Document passage Block Start
Father William Marrevee, s.c.j.

1 st Sunday Lent A

The “décor features proper to Lent are in place: the ashes, the burlap, the cross, the purple banners, the music for Lent, the summons to prayer, to fasting, to almsgiving.

A seasonal change of scenery?

There is more to it. In the Christian tradition they evoke the desert that we are summoned to enter. The desert – the wilderness not as a geographical place, but as an image of the place where decisions are made concerning vocation and basic orientation of life, a place where allegiances are sorted out, a place where temptations are being faced.

And part of the Christian tradition is the conviction that those who are serious about seeking their true identity and freedom, those who are serious about their identity as people of God, they cannot avoid having to enter such a place; they have to realize that true freedom, true identity is not obtained without a struggle. True allegiance and obedience to God do not come naturally; there are powers at work that will do their best to detract us from such allegiance and obedience.

The Christian tradition knows of no exception to this. Not even Jesus as the Son of God, filled with the Holy Spirit, is exempted from this. Hence, today’s Gospel passage: Jesus too had to struggle to remain faithful to God’s will. The tempter tried to have Jesus break faith with God, his Father. But Jesus resists that temptation, and because of that he is the supreme agent of God in our world.

It would be rather presumptuous on our part to think that as disciples of Jesus we can get by without such a desert – wilderness experience. The church’s 40-day Lenten period reminds us of that: we too will have to struggle to confront our demons. Obedience, allegiance to God does not come naturally; it implies choices and conflict.

The story of Adam and Even being tempted (1 st reading) and of being tempted (Gospel) are not simply stories that took place a long time ago; they are stories that still take place in us. It is the clash between two kingdoms: that of God and that of false gods. It really is a battle between loyalties, allegiances. The Lenten season is given to us as a grace-filled opportunity to sort out where we share in Jesus’ resistance to the tempter and where the tempter still has a good grip on us. Christ may have grown on us, but there may still be a fair bit of the failing Adam and Even in us as well. The point of the Lenten season is to be liberated from the grip that the tempter and the false gods still have on us. Or to put it another way: how much has our being baptized in Jesus’ name really taken?
Document passage Block End
Task data Block Start
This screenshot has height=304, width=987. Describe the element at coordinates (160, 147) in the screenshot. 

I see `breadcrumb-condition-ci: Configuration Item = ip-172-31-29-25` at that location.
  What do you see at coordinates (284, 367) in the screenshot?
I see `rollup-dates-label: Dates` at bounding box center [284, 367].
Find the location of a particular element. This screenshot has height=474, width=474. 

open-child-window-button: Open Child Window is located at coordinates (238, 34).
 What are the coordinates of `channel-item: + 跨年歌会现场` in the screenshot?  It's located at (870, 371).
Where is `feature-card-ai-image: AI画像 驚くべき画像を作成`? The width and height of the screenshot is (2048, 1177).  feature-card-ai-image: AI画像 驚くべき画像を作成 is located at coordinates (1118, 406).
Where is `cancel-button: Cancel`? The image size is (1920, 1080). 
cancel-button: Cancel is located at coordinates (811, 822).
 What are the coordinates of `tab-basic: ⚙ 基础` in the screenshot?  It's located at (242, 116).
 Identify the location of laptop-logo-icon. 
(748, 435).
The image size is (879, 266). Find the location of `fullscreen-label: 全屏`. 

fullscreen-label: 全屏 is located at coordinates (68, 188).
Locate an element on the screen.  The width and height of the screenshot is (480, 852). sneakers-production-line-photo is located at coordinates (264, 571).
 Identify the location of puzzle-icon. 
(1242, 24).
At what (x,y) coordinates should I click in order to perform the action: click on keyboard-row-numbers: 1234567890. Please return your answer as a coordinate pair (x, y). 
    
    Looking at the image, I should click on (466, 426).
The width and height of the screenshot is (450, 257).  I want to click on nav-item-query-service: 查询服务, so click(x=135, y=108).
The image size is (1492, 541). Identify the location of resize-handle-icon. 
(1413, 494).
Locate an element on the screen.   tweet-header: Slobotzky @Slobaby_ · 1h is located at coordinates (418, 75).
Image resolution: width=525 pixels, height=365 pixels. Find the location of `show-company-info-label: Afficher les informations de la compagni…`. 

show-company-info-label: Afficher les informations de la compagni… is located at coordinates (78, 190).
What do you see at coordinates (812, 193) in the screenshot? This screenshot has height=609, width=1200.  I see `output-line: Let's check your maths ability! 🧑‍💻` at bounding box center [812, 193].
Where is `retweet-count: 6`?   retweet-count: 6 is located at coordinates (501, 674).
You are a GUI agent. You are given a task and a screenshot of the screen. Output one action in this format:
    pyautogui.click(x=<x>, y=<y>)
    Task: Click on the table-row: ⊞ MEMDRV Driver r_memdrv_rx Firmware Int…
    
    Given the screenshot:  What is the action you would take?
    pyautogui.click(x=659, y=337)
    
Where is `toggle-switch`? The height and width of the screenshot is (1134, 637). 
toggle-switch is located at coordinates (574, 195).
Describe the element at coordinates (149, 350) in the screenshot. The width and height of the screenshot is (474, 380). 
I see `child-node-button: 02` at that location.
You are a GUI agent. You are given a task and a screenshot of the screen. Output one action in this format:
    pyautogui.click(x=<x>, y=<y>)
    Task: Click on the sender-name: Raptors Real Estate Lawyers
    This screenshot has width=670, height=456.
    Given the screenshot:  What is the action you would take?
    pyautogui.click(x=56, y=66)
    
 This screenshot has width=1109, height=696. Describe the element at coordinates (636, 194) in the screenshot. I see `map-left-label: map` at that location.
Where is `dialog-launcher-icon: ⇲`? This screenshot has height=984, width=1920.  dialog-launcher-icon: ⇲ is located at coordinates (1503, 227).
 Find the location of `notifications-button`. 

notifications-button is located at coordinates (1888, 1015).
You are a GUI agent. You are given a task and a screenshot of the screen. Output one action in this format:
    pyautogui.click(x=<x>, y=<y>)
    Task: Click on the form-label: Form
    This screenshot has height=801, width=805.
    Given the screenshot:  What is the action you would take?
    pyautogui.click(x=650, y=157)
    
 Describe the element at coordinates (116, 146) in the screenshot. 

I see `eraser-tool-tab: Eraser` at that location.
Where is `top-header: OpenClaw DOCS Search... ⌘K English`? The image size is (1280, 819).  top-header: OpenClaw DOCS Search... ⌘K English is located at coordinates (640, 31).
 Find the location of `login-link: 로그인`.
Task data Block End
## Action item A
In the Lent homily, what does the desert stand for in the Christian tradition?
## Action item B
Copy the rows word for word, everything from the first row down through the line containing "coordinates (78, 190).".

## Written answer A
It stands for the place where decisions about vocation and the basic orientation of life are made, where allegiances are sorted out, and where temptations are faced.

## Written answer B
This screenshot has height=304, width=987. Describe the element at coordinates (160, 147) in the screenshot. 

I see `breadcrumb-condition-ci: Configuration Item = ip-172-31-29-25` at that location.
  What do you see at coordinates (284, 367) in the screenshot?
I see `rollup-dates-label: Dates` at bounding box center [284, 367].
Find the location of a particular element. This screenshot has height=474, width=474. 

open-child-window-button: Open Child Window is located at coordinates (238, 34).
 What are the coordinates of `channel-item: + 跨年歌会现场` in the screenshot?  It's located at (870, 371).
Where is `feature-card-ai-image: AI画像 驚くべき画像を作成`? The width and height of the screenshot is (2048, 1177).  feature-card-ai-image: AI画像 驚くべき画像を作成 is located at coordinates (1118, 406).
Where is `cancel-button: Cancel`? The image size is (1920, 1080). 
cancel-button: Cancel is located at coordinates (811, 822).
 What are the coordinates of `tab-basic: ⚙ 基础` in the screenshot?  It's located at (242, 116).
 Identify the location of laptop-logo-icon. 
(748, 435).
The image size is (879, 266). Find the location of `fullscreen-label: 全屏`. 

fullscreen-label: 全屏 is located at coordinates (68, 188).
Locate an element on the screen.  The width and height of the screenshot is (480, 852). sneakers-production-line-photo is located at coordinates (264, 571).
 Identify the location of puzzle-icon. 
(1242, 24).
At what (x,y) coordinates should I click in order to perform the action: click on keyboard-row-numbers: 1234567890. Please return your answer as a coordinate pair (x, y). 
    
    Looking at the image, I should click on (466, 426).
The width and height of the screenshot is (450, 257).  I want to click on nav-item-query-service: 查询服务, so click(x=135, y=108).
The image size is (1492, 541). Identify the location of resize-handle-icon. 
(1413, 494).
Locate an element on the screen.   tweet-header: Slobotzky @Slobaby_ · 1h is located at coordinates (418, 75).
Image resolution: width=525 pixels, height=365 pixels. Find the location of `show-company-info-label: Afficher les informations de la compagni…`. 

show-company-info-label: Afficher les informations de la compagni… is located at coordinates (78, 190).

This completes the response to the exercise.